O julgamento, realizado na 4ª Vara Criminal de Anápolis, durou cerca de 12 horas. O juiz aplicou as qualificadoras por perigo a terceiros e pela idade das vítimas e negou o direito de recorrer em liberdade. Mãe e filho foram condenados por homicídio qualificado e por duas tentativas de homicídio; Maria Renata também foi responsabilizada por corrupção de menores, enquanto Kaio foi absolvido dessa imputação.
As penas fixadas foram de 40 anos de prisão para Maria Renata de Merces Rodrigues e de 29 anos e 7 meses para Kaio Rodrigues Matos, ambos em regime fechado. A sentença determina ainda o pagamento de indenizações: R$ 150 mil à família de Nicollas e R$ 75 mil a cada um dos sobreviventes.
O crime ocorreu por volta das 12h15 em frente ao Colégio Estadual Leiny Lopes de Souza, no Parque Calixtópolis. Câmeras de segurança registraram quando Maria Renata se aproximou de um grupo de estudantes acompanhada de Kaio e de outro filho, portando um martelo. O diálogo iniciou em tom de cobrança e rapidamente evoluiu para confronto, com agressões praticadas por mãe e filho, resultando em três jovens feridos.

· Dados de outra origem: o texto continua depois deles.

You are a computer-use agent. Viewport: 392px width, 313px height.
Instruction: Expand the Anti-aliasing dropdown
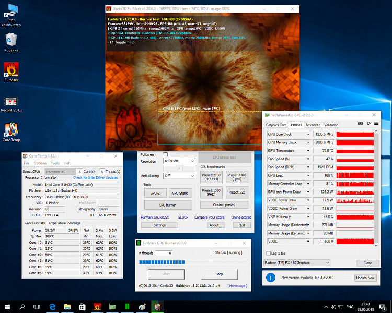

No depoimento à polícia, Nicollas afirmou que reagiu para defender a mãe e o irmão, alegando ameaças anteriores. O delegado Wllisses Valentim esclareceu que o conflito teve início em uma transmissão ao vivo de um jogo, quando ofensas motivaram o agendamento de um encontro após a aula. Além da vítima fatal, dois adolescentes de 12 e 15 anos foram socorridos em estado grave ao Hospital Estadual de Anápolis Dr. Henrique Santillo e receberam alta dias depois.